Profits and earnings growth for UK companies will be in the 'high single digit' range in 2005 according to Nigel Lanning, manager of the Allianz Global Investors UK Equity and Income fund.
Lanning, who has also manages the £500 million Merchants investment trust, said that share buy backs based on good cashflows would buoy earnings and dividends issued by UK companies of around the 7-8% region would be feasible.
'With sluggish growth, interest rate expectations can be expected to continue to fall,' said Lanning. 'Thus banks, builders and retailers might do well. The latter have already been a target for buy-outs and, with cheap long-term debt, this may remain the case. Other stable, well-financed companies may also be targeted.'
Lanning's UK Equity and Income fund has endured a tough 2004, returning 3.8% in the eleven months to the end of November while the average fund in its sector delivered 6.4%.
Over the longer term, since Lanning took over management of the (Allianz Dresdner UK Equity Income A Inc) fund in the spring of 2001 his fund has lost 3.9% - better than the 5% loss posted by the average fund in the sector.

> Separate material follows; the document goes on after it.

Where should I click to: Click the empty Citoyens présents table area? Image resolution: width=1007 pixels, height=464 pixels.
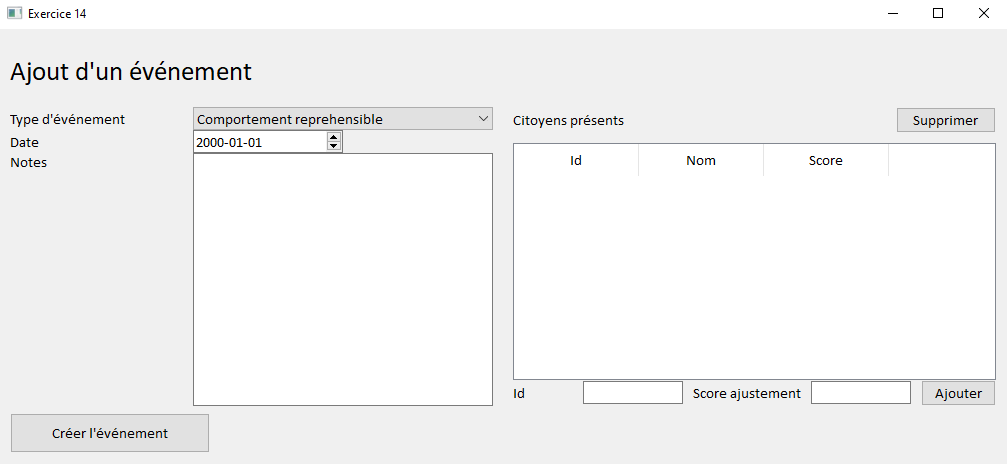tap(754, 277)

On interest rates Lanning, who recently lost his Citywire A-rating, said he believed that UK base rates had reached the top of the cycle. 'Rates will continue to rise in the US but possibly at a slower rate than futures markets are discounting,' he said. 'UK base rates have almost certainly peaked at 4.75%, whilst the upside in Europe appears very limited in the medium term. This is good news for equity valuations overall.'
Taking a rather contrarian view on the weakening US dollar Lanning said: 'Many say forecasts for currencies are only made by fools and charlatans. My instinct, given that there are so many bears of the US dollar, is that it might be the currency of choice for 2005.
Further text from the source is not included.